1100 … Fußballfans in der großen Halle verfolgten via Großbildschirm und Audiodeskription den Sieg Deutschlands gegen Italien nach 18 Elfmetern im Viertelfinale der Europameisterschaft. Nachdem bislang das Mantra galt, dass Deutschland noch nie bei einem großen Turnier gegen Italien gewonnen hat, kann es nun heißen: Beim Louis Braille Festival hat Deutschland IMMER gegen Italien gewonnen. Auch die Busfah­rerin des Louis Braille-Shuttles der Stadtwerke war sich dieses historischen Augenblicks bewusst und erklärte sich spontan ­bereit, bis nach dem finalen Schuss von Jonas Hector zu warten.

1235 ... wurde die Elisabethkirche errichtet. Zum Abschluss des Louis Braille Festivals am Sonntag fand hier ein Gottesdienst mit anschließendem Frühstück statt, ausgerichtet durch den DVBS (Deutscher Verein der Blinden und Sehbehinderten in Studium und Beruf e.V.).
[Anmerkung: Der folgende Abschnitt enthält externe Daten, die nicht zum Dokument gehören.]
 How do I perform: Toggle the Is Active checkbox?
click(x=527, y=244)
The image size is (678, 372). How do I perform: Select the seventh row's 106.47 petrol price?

Marburgs berühmtestes Bauwerk war dabei bis auf den letzten Platz besetzt.

1949 … in diesem Jahr legte ein Besucher des Ehemaligen-Tages sein Abitur ab und war damit vermutlich der Älteste unter den rund 250 Teilnehmern, die am Freitag auf dem blista-Campus waren. In geselliger ­Atmosphäre machten sich die Besucher durch Führungen, Unterrichts-„Proben“ und einem Abstecher in eine Wohngruppe ein Bild von der blista, wie sie heute ist.

Fast 4000 … Teilnehmende waren insgesamt vor Ort. Viele entschieden sich kurzfristig und spontan: In den letzten 2 Wochen kamen 876 neue Anmeldungen hinzu.